Exhibit 10(w)

                              BOB EVANS FARMS, INC.
                       COMPENSATION PROGRAM FOR DIRECTORS
                       APPROVED AND EFFECTIVE MAY 7, 2002
                      FIRST REVISION EFFECTIVE MAY 6, 2003
                     SECOND REVISION EFFECTIVE MAY 11, 2004

- -------------------------------------------------------------------------------

- -------------------------------------------------------------------------------

EMPLOYEE DIRECTORS' ANNUAL RETAINER
All employee directors shall be paid an annual retainer of $14,400, payable at a
rate of $1,200 per month. All payments shall be made on or before the first of
each month.

NON-EMPLOYEE DIRECTORS' ANNUAL RETAINER
All non-employee directors shall receive an annual retainer of $51,000. This
retainer shall be paid in two parts. First, $24,000 shall be paid in twelve
monthly installments of $2,000 each, paid on or before the first of each month.
Second, shares of the Company's stock shall be awarded annually to each
non-employee director.
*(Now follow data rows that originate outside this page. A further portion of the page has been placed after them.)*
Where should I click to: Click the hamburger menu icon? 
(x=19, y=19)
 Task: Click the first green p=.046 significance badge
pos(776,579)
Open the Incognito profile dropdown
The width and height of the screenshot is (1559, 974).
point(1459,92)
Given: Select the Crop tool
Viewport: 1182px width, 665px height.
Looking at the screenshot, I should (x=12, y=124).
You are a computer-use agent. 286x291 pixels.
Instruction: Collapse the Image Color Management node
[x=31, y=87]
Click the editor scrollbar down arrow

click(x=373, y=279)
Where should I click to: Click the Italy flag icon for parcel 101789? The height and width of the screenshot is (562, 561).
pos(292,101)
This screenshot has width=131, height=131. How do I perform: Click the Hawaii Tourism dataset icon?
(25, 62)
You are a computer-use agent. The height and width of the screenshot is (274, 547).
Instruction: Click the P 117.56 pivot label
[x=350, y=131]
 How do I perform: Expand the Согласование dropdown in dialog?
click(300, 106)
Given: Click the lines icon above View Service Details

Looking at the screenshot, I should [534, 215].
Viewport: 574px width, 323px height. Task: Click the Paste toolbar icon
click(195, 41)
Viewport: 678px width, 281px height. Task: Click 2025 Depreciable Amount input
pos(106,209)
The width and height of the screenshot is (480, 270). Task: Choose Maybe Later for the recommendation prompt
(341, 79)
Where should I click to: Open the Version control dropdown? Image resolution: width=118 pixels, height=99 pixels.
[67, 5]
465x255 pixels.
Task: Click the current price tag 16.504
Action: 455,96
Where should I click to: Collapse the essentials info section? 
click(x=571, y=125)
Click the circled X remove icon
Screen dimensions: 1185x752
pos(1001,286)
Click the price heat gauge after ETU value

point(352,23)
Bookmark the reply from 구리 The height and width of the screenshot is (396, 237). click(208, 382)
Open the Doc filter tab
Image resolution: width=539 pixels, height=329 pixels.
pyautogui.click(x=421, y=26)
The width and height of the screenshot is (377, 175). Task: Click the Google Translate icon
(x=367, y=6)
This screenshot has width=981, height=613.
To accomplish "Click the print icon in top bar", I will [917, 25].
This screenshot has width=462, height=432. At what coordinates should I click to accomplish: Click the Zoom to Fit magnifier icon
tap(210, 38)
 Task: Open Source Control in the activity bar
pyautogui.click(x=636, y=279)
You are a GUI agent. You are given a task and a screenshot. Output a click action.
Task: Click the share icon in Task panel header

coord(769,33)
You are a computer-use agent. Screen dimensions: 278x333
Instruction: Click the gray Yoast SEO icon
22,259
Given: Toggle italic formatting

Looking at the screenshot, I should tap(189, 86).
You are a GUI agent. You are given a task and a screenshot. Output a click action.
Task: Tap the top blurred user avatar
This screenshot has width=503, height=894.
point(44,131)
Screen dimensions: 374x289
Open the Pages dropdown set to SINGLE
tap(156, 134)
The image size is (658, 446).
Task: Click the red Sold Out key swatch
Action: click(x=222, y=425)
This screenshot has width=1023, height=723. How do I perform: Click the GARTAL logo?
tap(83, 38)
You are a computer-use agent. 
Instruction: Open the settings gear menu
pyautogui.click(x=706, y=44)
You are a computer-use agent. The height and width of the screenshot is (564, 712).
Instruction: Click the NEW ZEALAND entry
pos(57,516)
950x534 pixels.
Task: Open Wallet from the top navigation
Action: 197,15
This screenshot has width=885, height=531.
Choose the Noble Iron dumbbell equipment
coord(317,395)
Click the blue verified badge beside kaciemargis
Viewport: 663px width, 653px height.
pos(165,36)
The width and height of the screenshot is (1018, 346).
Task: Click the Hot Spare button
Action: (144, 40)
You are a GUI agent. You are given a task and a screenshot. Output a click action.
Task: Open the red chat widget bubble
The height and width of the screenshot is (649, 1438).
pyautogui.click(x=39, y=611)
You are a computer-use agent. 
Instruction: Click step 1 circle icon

This stock award shall have a value of $27,000, which
shall be awarded on the date of the June Compensation Committee Meeting with the
grant price calculated as of the close of business that day. The stock shall be
awarded out of and in accordance with the Company's 1998 Stock Option and
Incentive Plan or any other equity compensation plan designated by the
Compensation Committee of the Board.

NON-EMPLOYEE DIRECTORS' BOARD MEETING FEE
Each non-employee Director shall be paid $1,500 per Board Meeting attended.

LEAD INDEPENDENT DIRECTOR FEE
The Lead Independent Director shall be paid a monthly retainer of $750.

COMMITTEE DUTIES
Non-employee directors are expected to attend approximately five regularly
scheduled committee meetings per year. Committees shall meet as the business
requires.

Committee Chairpersons shall receive $1,000 per committee meeting attended,
except that the Chairperson of the Audit Committee shall receive $2,500 and the
Chairperson of the Compensation Committee shall receive $2,000 per committee
meeting attended.
Committee members shall receive $750 per committee meeting attended, except that
members of the Audit Committee shall receive $1,500 and members of the
Compensation Committee shall receive $1,250 per committee meeting attended. All
meeting fees shall be paid on or before the first day of the month following the
meeting.

ANNUAL STOCK OPTION
Every year on the day of the June Compensation Committee Meeting each
non-employee director shall be granted a non-qualified stock option to purchase
the Company's common stock unless otherwise determined by the Compensation
Committee of the Board and the Board of Directors. The number of shares subject
to each option shall be determined pursuant to the Black-Scholes model as
recommended to and approved by the Compensation Committee, applied to the share
price of the Company's stock as of the close of business that day, divided into
$17,000. The stock options shall be awarded out of and in accordance with the
Company's 1998 Stock Option and Incentive Plan or any other equity compensation
plan designated by the Compensation Committee of the Board.

SPECIAL ASSIGNMENTS AND PROJECTS
When the Chairman of the Board determines that the assistance of a non-employee
director on a project shall be beneficial, that director shall be compensated on
a per diem basis in the amount that a committee member receives for attending a
committee meeting.

NON-EMPLOYEE DIRECTORS' BENEFITS
$50,000 Life Insurance
Group healthcare provided at employee cost levels in accordance with the
Company's group healthcare plan. Out of pocket expenses associated with travel
to and from meetings.

DIRECTORS' RETIREMENT BENEFITS
Mandatory Retirement:  Any director who reaches the age of 70 will
                       automatically retire.
Early Retirement:  A director may retire with 10 years of service after
                   attaining age 55.


TERM AND EFFECT
This Compensation Program for Directors will be reviewed periodically by the
Compensation Committee of the Board and may be modified or terminated by the
Committee at its discretion at any time. This Program supersedes and replaces
the Bob Evans Farms, Inc. 1998 Directors Compensation Plan.